> [TASK DESCRIPTION] Instruction for the data below: set down exactly the lines from the line with "Shipping policy (802, 1312)" to the line with "BOOKS (1006, 171)", inclusive, and no others.

> [DATA RECORDS]

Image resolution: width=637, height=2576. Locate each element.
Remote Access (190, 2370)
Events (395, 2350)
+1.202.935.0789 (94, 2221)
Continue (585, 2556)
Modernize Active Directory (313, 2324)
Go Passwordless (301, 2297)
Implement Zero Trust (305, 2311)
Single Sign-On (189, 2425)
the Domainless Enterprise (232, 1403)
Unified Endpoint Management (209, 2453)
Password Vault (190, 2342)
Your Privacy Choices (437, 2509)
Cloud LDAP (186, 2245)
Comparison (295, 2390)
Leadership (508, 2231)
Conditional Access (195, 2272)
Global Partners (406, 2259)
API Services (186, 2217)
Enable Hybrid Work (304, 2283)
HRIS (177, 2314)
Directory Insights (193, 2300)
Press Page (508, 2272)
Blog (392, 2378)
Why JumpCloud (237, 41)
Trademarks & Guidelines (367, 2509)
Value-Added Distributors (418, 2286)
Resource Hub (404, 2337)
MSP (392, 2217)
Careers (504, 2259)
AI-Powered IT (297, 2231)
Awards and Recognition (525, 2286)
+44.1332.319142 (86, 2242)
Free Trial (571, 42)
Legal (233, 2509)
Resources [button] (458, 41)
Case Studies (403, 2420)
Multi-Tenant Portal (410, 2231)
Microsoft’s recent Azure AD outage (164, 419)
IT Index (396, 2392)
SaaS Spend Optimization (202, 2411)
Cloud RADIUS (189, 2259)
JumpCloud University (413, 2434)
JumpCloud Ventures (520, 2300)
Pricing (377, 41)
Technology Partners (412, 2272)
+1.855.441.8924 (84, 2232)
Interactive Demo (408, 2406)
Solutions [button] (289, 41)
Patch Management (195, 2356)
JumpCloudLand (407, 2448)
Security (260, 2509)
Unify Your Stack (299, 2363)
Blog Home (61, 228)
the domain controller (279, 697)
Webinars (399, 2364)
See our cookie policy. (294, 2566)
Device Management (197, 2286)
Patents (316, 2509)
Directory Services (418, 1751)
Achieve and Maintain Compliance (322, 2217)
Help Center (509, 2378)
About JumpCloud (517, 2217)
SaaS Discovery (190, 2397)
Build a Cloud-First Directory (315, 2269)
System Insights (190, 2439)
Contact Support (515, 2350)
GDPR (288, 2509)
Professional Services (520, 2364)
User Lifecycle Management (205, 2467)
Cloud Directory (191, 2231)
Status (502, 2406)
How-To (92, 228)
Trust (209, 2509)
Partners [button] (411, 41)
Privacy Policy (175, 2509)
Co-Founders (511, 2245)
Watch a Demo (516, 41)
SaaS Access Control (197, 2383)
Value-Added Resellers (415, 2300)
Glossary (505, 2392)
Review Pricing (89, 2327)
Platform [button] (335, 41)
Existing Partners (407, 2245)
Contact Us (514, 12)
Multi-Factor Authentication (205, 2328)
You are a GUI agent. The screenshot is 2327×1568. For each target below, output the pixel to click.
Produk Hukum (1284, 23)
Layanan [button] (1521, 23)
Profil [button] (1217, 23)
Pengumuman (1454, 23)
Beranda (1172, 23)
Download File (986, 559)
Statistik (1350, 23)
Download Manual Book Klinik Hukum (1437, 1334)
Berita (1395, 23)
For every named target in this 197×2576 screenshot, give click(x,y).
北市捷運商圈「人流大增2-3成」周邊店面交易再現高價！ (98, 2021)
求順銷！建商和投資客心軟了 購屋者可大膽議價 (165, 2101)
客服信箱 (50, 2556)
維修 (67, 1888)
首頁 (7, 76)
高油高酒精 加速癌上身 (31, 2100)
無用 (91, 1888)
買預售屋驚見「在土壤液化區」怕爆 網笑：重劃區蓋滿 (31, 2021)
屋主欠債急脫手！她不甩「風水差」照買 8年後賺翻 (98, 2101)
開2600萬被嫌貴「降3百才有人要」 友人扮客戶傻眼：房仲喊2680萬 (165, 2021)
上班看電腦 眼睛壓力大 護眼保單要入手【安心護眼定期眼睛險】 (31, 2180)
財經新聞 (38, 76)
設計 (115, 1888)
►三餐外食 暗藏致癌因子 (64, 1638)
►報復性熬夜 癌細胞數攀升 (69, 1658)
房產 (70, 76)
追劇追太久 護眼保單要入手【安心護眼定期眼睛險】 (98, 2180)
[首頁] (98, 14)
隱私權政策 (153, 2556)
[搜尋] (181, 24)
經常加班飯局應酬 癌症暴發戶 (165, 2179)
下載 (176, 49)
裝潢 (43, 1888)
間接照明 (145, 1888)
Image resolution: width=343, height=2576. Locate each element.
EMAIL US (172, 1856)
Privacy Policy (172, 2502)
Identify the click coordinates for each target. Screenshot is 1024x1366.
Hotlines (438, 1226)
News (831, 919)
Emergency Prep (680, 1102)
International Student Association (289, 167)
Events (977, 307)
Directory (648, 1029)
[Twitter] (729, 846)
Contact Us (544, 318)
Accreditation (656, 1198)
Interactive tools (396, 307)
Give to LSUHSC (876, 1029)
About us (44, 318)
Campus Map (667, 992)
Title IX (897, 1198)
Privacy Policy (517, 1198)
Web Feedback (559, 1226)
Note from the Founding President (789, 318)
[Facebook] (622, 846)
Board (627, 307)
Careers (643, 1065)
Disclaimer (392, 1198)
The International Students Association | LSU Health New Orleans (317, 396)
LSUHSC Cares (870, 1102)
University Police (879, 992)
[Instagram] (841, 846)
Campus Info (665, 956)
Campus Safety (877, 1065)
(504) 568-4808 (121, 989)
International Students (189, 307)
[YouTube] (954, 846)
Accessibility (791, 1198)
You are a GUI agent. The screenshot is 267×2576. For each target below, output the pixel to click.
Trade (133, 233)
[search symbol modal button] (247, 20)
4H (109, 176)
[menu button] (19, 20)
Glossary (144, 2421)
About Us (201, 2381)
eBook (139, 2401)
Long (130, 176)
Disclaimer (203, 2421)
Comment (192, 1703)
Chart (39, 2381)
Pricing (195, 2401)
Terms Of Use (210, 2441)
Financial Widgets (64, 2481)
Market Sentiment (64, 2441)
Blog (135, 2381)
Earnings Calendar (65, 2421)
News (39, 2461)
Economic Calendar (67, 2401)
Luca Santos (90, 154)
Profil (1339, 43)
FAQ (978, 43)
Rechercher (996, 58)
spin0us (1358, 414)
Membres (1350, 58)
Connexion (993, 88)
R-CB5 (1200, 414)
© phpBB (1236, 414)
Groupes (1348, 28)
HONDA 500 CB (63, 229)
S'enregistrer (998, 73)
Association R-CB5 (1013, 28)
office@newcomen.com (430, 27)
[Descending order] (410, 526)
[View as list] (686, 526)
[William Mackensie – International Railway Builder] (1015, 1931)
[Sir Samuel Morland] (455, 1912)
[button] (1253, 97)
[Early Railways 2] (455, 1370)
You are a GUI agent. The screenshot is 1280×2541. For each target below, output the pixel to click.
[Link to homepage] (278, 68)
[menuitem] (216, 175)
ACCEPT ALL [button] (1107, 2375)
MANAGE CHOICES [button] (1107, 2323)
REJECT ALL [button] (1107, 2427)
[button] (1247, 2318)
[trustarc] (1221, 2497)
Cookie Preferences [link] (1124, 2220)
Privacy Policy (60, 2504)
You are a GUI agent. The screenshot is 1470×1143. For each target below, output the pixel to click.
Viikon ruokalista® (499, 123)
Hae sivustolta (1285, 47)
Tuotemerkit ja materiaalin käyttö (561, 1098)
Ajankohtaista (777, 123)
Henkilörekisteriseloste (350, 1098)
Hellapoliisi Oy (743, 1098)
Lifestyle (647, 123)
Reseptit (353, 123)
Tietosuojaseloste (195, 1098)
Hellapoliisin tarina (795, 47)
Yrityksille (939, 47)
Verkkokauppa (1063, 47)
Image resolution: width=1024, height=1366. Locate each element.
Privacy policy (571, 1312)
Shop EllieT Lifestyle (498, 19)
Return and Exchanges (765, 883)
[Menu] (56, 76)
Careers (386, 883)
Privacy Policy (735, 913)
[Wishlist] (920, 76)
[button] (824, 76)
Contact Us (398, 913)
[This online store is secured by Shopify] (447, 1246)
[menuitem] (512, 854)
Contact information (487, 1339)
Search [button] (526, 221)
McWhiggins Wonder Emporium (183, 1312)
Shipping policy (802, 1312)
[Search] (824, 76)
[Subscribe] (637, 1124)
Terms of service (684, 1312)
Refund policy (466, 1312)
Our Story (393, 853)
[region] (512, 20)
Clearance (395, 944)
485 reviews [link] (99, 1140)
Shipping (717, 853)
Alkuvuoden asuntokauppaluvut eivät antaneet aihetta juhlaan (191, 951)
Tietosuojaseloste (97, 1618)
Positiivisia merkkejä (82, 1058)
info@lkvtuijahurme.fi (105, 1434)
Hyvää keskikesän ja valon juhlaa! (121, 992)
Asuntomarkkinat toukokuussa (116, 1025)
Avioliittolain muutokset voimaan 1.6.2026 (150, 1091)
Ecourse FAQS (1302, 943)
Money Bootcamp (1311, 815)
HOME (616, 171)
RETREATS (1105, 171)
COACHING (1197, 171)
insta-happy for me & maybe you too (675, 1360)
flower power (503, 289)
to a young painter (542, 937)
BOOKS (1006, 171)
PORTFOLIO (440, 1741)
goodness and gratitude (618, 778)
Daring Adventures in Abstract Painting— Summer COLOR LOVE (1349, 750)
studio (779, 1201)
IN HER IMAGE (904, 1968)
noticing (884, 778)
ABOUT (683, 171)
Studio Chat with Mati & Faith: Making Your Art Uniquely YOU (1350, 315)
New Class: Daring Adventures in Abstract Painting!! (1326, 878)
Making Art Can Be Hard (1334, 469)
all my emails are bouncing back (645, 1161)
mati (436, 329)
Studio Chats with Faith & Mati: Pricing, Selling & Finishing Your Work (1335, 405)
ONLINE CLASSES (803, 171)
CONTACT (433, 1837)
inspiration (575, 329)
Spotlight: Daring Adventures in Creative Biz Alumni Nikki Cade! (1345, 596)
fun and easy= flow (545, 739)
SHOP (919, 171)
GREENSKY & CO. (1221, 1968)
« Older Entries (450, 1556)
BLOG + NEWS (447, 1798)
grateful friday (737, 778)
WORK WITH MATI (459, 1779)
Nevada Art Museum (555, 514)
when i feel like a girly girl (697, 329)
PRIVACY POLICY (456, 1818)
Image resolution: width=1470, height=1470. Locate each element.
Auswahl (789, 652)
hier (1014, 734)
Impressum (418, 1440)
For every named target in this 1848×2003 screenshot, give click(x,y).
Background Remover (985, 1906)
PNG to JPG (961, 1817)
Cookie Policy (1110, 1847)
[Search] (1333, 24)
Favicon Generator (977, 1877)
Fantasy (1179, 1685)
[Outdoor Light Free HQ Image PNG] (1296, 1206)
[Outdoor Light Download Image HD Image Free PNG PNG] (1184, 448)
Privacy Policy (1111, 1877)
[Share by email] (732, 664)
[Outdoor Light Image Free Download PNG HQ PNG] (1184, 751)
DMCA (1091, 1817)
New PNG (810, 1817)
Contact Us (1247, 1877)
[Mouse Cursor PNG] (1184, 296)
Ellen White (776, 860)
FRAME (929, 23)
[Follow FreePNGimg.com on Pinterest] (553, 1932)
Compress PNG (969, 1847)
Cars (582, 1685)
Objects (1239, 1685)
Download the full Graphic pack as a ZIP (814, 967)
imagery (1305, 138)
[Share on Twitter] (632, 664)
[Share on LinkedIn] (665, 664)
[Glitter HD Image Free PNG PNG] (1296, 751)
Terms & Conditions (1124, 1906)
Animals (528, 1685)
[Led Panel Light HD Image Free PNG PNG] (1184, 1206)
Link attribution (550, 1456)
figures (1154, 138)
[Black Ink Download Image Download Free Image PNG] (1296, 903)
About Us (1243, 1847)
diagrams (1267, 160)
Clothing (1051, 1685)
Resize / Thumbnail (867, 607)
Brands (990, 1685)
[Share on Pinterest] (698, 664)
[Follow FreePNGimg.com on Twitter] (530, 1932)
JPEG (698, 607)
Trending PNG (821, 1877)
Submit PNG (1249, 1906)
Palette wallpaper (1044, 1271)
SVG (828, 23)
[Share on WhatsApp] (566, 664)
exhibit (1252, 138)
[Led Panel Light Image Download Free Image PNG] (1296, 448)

> [TASK RESULT]
Shipping policy (802, 1312)
[Search] (824, 76)
[Subscribe] (637, 1124)
Terms of service (684, 1312)
Refund policy (466, 1312)
Our Story (393, 853)
[region] (512, 20)
Clearance (395, 944)
485 reviews [link] (99, 1140)
Shipping (717, 853)
Alkuvuoden asuntokauppaluvut eivät antaneet aihetta juhlaan (191, 951)
Tietosuojaseloste (97, 1618)
Positiivisia merkkejä (82, 1058)
info@lkvtuijahurme.fi (105, 1434)
Hyvää keskikesän ja valon juhlaa! (121, 992)
Asuntomarkkinat toukokuussa (116, 1025)
Avioliittolain muutokset voimaan 1.6.2026 (150, 1091)
Ecourse FAQS (1302, 943)
Money Bootcamp (1311, 815)
HOME (616, 171)
RETREATS (1105, 171)
COACHING (1197, 171)
insta-happy for me & maybe you too (675, 1360)
flower power (503, 289)
to a young painter (542, 937)
BOOKS (1006, 171)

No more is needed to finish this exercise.